Friday 26 July 2013

Pacific Rim


I knew the basics before going in, and I know the ancestry, but I'd avoided a lot of the preview titbits out there and came to the film lukewarm, if not cold. So although my expectations weren't heightened and I was aware that everything about Pacific Rim screams BIG. DUMB. BLOCKBUSTER. I couldn't help but be disappointed.

The film is awash with vague stereotyping, from the corn-fed beefcake hunk central role to the 80s stylings of the Russian robot team to the crazed mugging of the science-nerd comic relief roles - the stiff-legged English eccentric and the NHS specs and tats neo-nerd chic geek. The bland characterisation brings unfortunate comparisons with the mess of the Transformers films, and although the effects are impressive, with a lot of massive robot fetishisation and wrestling moves on a macro scale, it sometimes feels like the foley editing is trying to bear the weight of conveying the scale of the clashes as it pummels your ears with bombastic intensity, every connection of robot fist into monster face is rammed home via your eardrums.

Still, if you're making the action the main focus and barely bothering to breathe life into the characters (besides a nice Ron Perlman cameo) why make what screams to be a 90 minute picture stretch out further than 2 hours?

Knowing it's unashamedly a blockbuster helps ignore any quibbles with the details (why robots rather than sub-orbital weapons platforms?

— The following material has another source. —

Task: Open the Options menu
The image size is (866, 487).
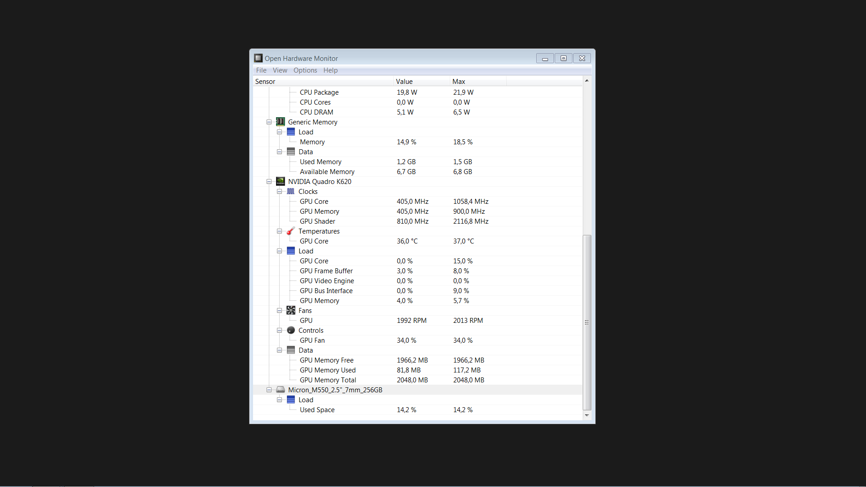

Why have pilots physically in the machines at all when drones are a present-day reality?), but it is hard to ignore the genre past - Japan has been churning out massive robot tales for decades, both in live action and animated forms, in the spheres of TV and movies, and in doing so they've managed to get a bit more interest and subtlety out of building sized robots hitting monsters than Pacific Rim ever bothers trying.
The fact that it touches on so little after so long a running time renders it boring, a charge that so far hasn't been levelled at anything Del Toro has directed, however flawed.
I also hear much is made of the monster design, but you only have to look back through Del Toro's past work to find a lot more invention.

It wasn't completely awful, though, Perlman is enjoyable as ever, Idris Elba does well and is happily allowed to be English, the opening exposition sequence is quite good and reminded me of similar elements in Monsters and District 9.

But not good, no. Oh, and the 3D seemed completely pointless.